Reinforcing Adam’s genius is that he simultaneously deploys a complex set of relational mediators and facilitators, manifest in the concepts behind Priceline while also utilizing the term ‘man up’ (though he graciously offers credit for the term to someone called Matt Ankney—again, see my note above about referential semiotics). As a term, it shouldn’t need unpacking, but in today’s world of shifting meaning and transitory knowledge systems, I feel that a bit of discussion is warranted, if for no other reason than to challenge an otherwise passive set of practices that render discussion closed without debate—back door fascism.
Man up itself is an exceptionally complex term that on one hand could be easily dismissed as phalocentric and chauvinistic with a feminist reading, (re)appropriated by both post-feminists and critical linguists or completely re-deployed by what could be read as a latent homoerotic tendency (for instance, I would hate to learn what would happen if I were to ‘man-up’ in a Kings Cross leather bar or a Vauxhaul S&M club). The brilliance behind Adam’s usage of the term transcends these definitions and contextual/decontextual readings by configuring it as part of the lexicon of the Enlightenment—however problematic revisionist historians may try to portray it. In other words Mill’s kicks it old school, by suggesting that the intended meaning of ‘man-up’ is to supersede one’s own ability by striving for something grander in the face of almost assured destruction. If that is not a sentiment that embodies the same idealism that conquered Everest, the Moon, the Russians, the flat Earth, built the pyramids, and a nearly endless list of human achievement from time immemorial, then I don’t know what does, and frankly don’t want to live in a world where human-achievement is so easily disregarded. Imagine what would have happened if Kennedy did not man up to Khrushchev in ’62? Dunno about anyone else, but I for one hate fucking borscht.

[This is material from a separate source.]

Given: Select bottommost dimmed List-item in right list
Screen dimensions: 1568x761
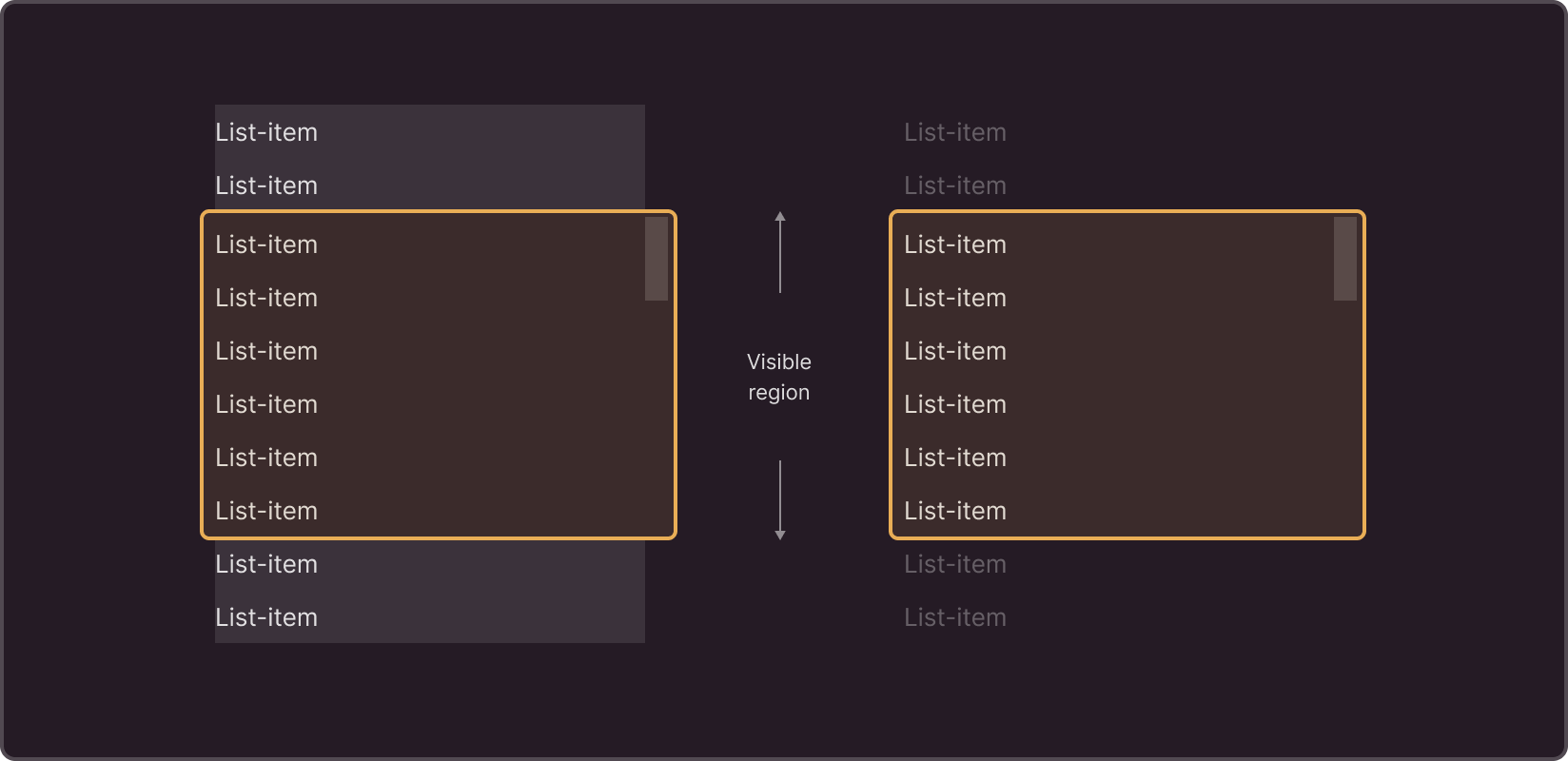Looking at the screenshot, I should 955,617.
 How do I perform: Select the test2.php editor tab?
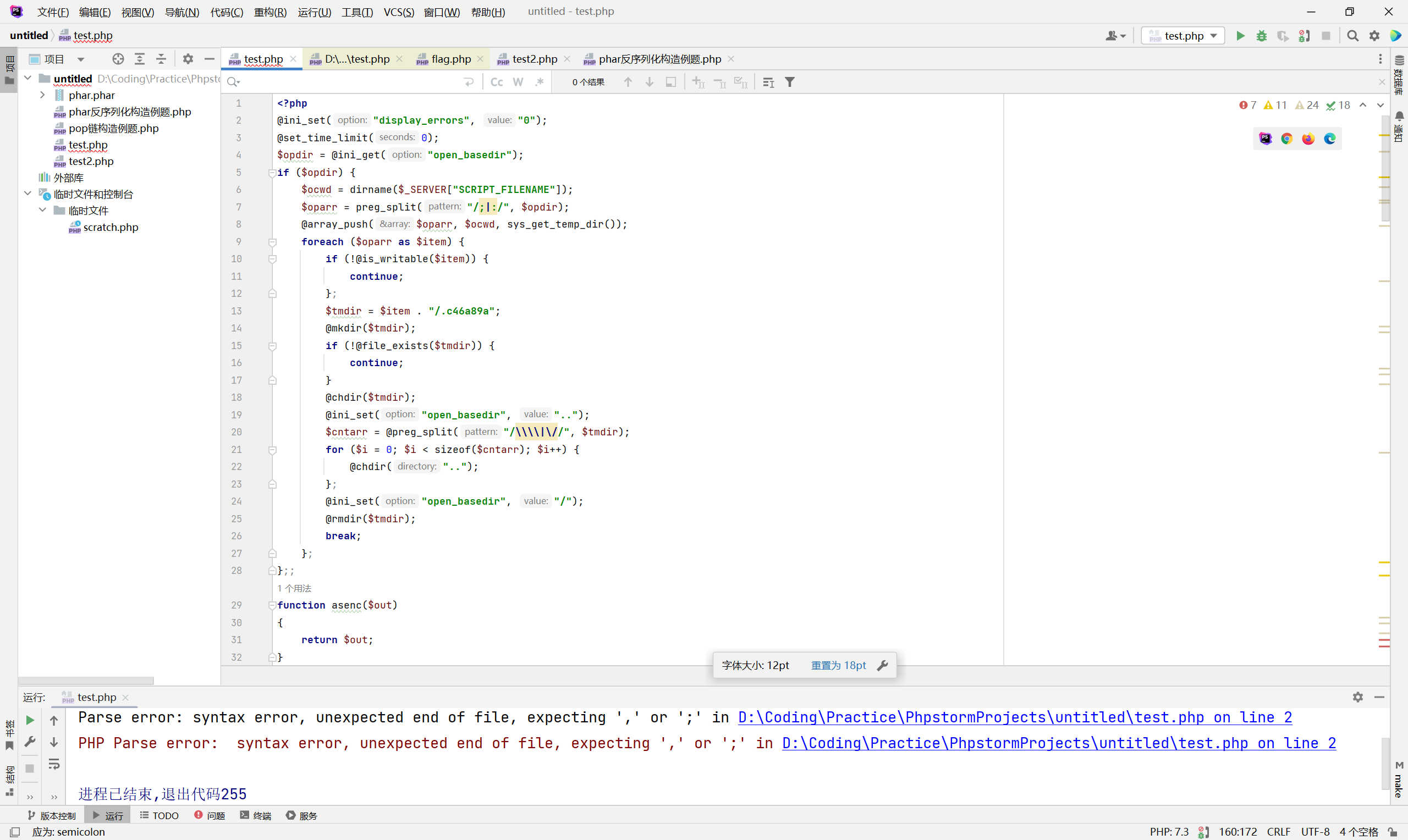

It is easy, perhaps too easy to draw unfounded conclusions at this stage, but between Priceling it and manning up, Mill’s keeps it real, yet in a more subtle way, Adam ravels the complete complexities of modernity into what appear at the onset to be simplest, somewhat binary distinctions but with a deeper reading provide insight into the very fabric of reality itself. I whole heartedly invite the owners of any dissenting opinions to man up and be counted.